What Ball was particularly and undeniably good at was comedy, the kind of hilarious, often physical performances that she gave on her classic sitcom, I Love Lucy. The phenomenally popular show ran for six seasons, from 1951 to 1957.
Five classic episodes, including some of Arnaz’s favorites, will play in color on the big screen at more than 600 theaters across the country on Aug. 6, in honor of the late star’s birthday. Ticket holders for I Love Lucy: A Colorized Celebration will also see a new featurette called “Redhead Tales ,” about the colorization process.
Yahoo Entertainment snagged an exclusive sneak peek:
For fans who can’t make it to the theater, 16 popular episodes of the show that have been colorized will be released in a new DVD collection on Aug. 13.
Arnaz can’t name just one favorite episode — “Absolutely not. I think it’s impossible” — and she enjoys going back and discovering the ones that aren’t among those shown over and over again. But she loves the classics, such as “Lucy Does a TV Commercial,” in which Ball’s character films a commercial for a curious product called Vitameatavegamin.
“Vitameatavegamin is beyond classic in anybody’s book for a myriad of reasons, primarily the fact that there was so much memorization. It was such a long unedited piece that she knew, from start to finish, and, you know, it’s not a movie, they don’t stop and start,” Arnaz says. “There’s an audience there. She started it and she finished it, and it was the same audience, and she did it once. And that’s — it’s flawless. It’s an absolutely flawless piece of classic comedy.”
She adds that her mom would be sure to point out that the show’s “brilliant writers,” including Bob Carroll Jr., Madelyn Davis and Jess Oppenheimer, did an excellent job writing a scene that builds and builds.
“And then you take somebody who knows their business so well and is such a good actress that she can do things that are outrageous and make them totally believable, that’s the brilliance of shows like that,” says Arnaz, herself a Golden Globe-nominated actress and singer who continues to perform.
Although she co-starred with her mom on the future show Here’s Lucy, Arnaz says her favorite memory of Ball is their time away from the set, away from any set.

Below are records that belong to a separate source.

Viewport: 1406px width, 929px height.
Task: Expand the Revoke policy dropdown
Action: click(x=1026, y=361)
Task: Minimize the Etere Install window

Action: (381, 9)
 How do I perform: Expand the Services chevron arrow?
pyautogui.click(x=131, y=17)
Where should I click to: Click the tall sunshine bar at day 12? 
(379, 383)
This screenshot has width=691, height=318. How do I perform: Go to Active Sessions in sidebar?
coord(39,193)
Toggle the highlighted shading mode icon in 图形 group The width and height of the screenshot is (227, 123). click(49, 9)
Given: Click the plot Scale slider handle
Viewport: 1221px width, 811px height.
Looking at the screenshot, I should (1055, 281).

She remembers that people would tell her how they’d kill to have her mom as their own and have all those “magical memories,” to which Arnaz recalls responding, “Really? Would you? Because she’s a pretty busy lady.”
Now, Arnaz’s favorite memory of Ball, who died in 1989, is decidedly unglamorous.

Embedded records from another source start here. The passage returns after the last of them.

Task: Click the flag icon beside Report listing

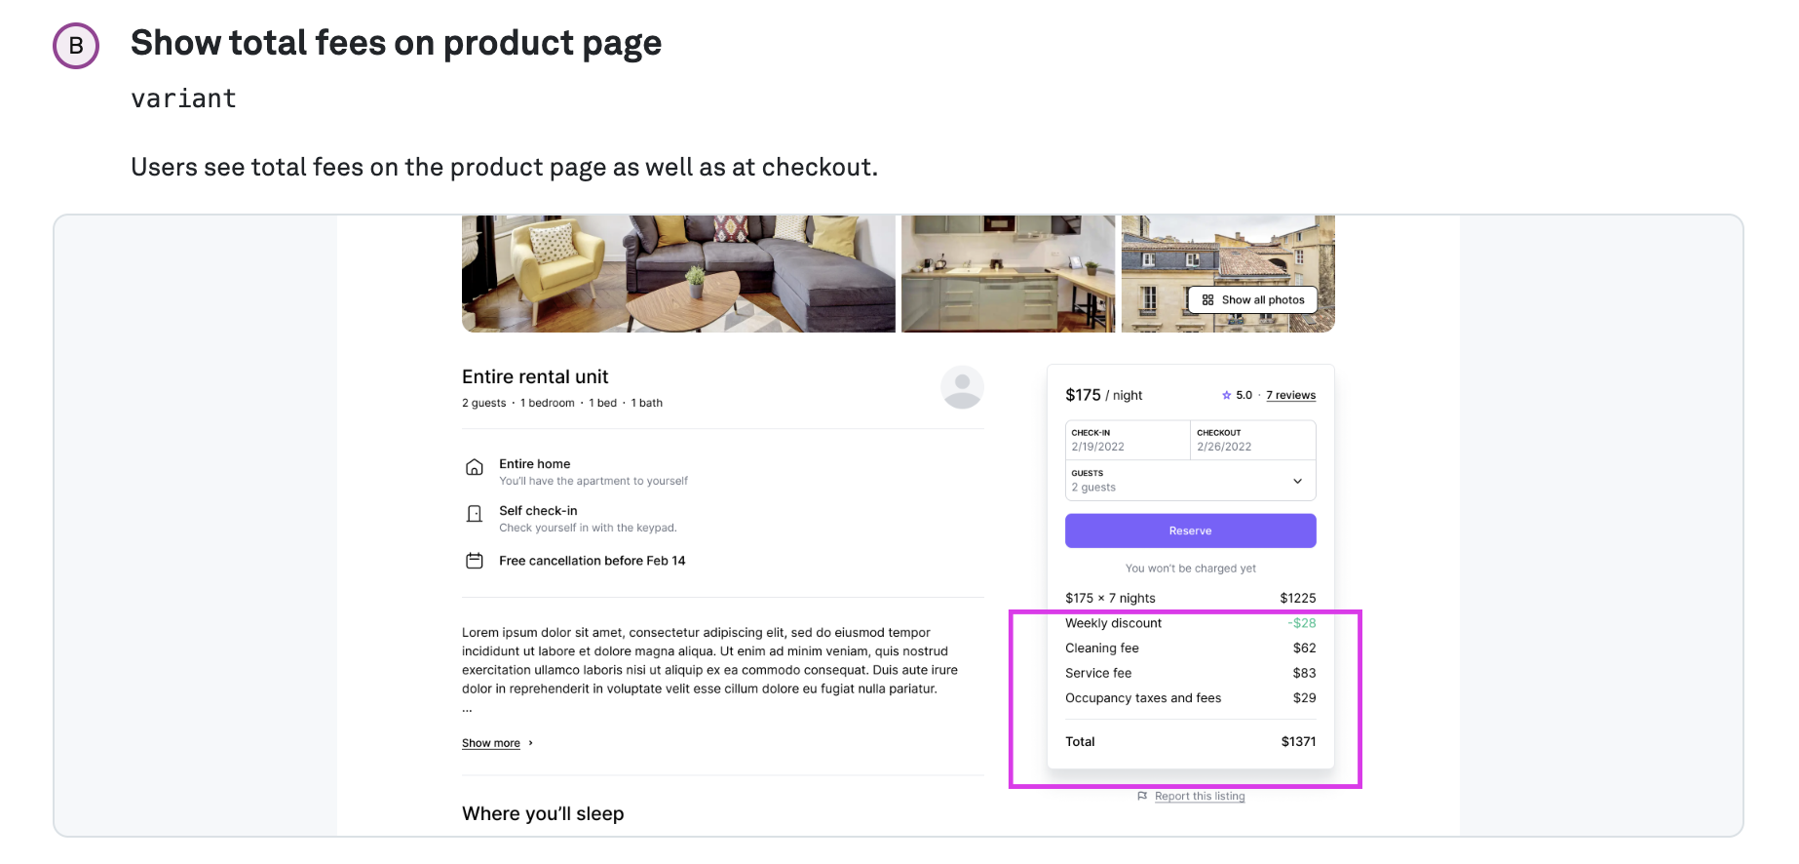Action: 1142,797
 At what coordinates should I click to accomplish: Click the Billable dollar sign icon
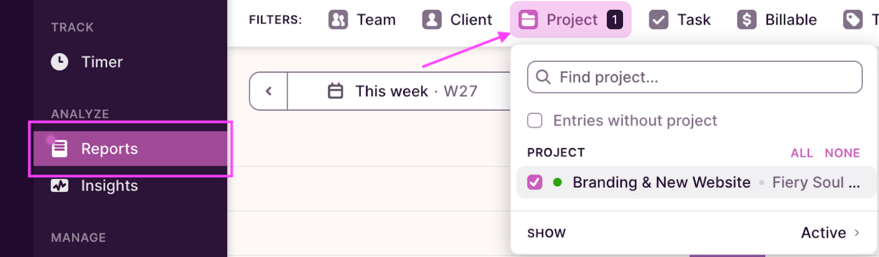[x=747, y=19]
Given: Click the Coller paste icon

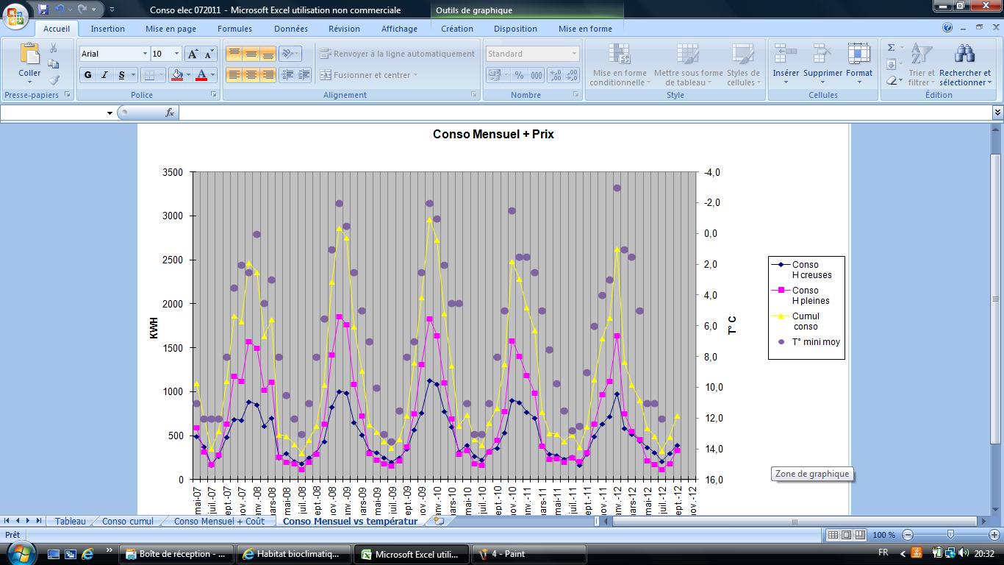Looking at the screenshot, I should coord(29,54).
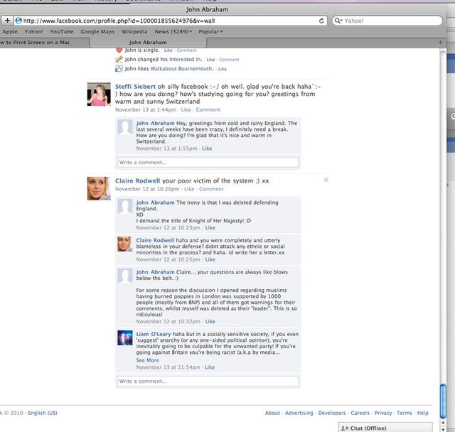Click Liam O'Leary's comment avatar
The width and height of the screenshot is (455, 432).
pyautogui.click(x=125, y=338)
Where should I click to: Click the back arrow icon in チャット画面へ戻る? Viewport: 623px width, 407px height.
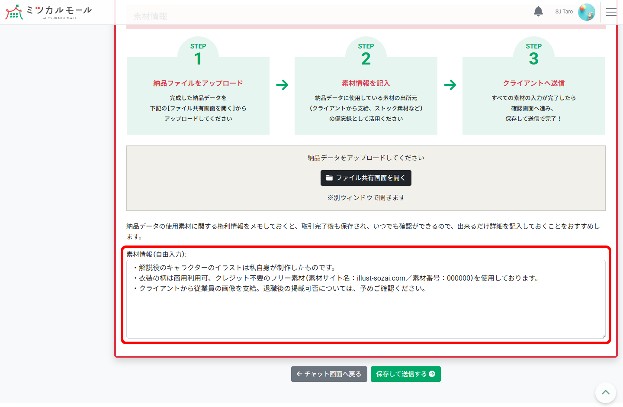[299, 374]
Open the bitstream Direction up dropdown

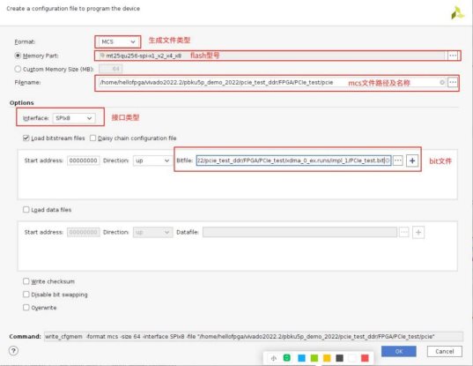[152, 161]
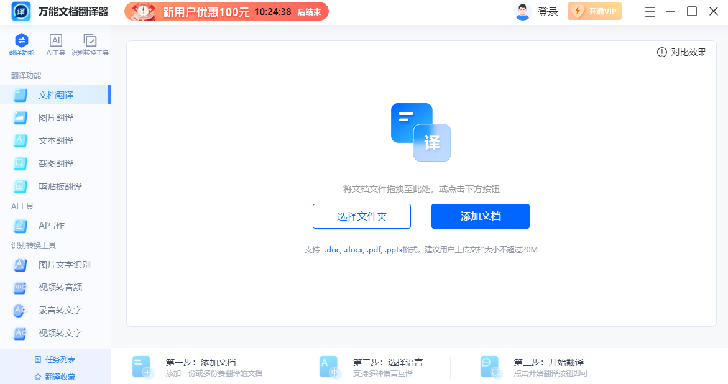View the 对比效果 comparison info
The width and height of the screenshot is (728, 384).
681,52
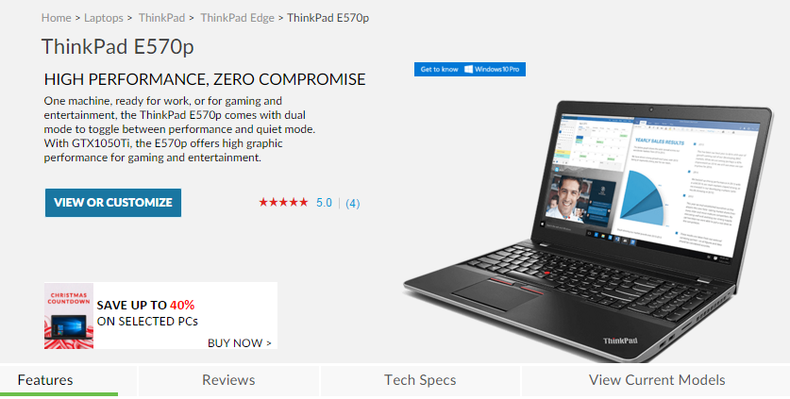Click the ThinkPad E570p page title
The image size is (790, 399).
click(x=117, y=47)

“I sort of always come back to the idea that any memory where she’s just home and has time to just be with us, any of those simple, the simplest of dumbest of memories, you know, making a grilled cheese sandwich in the kitchen,” Arnaz says.
She’s had some time to think, too, about the legacy of her mom and I Love Lucy .
“The older I get, I think it’s unconditional love. Teaching people about unconditional love,” Arnaz says. “I think that show, with everything else that it was: hilariously funny, brilliantly written, timeless — you could put a kid in front of it today, the same way you could five generations ago, and they would laugh and they wouldn’t be insulted — but, I think, when push comes to shove, that show was about forgiveness and love. It could have been called I Love Lucy Anyway.”
The message was “the people who love us truly love us, allow us to get into terrible situations and make big fools of ourselves, get into trouble, and at the end of the day, they go, ‘Come here,’ and they hug you and they love you and life goes on.”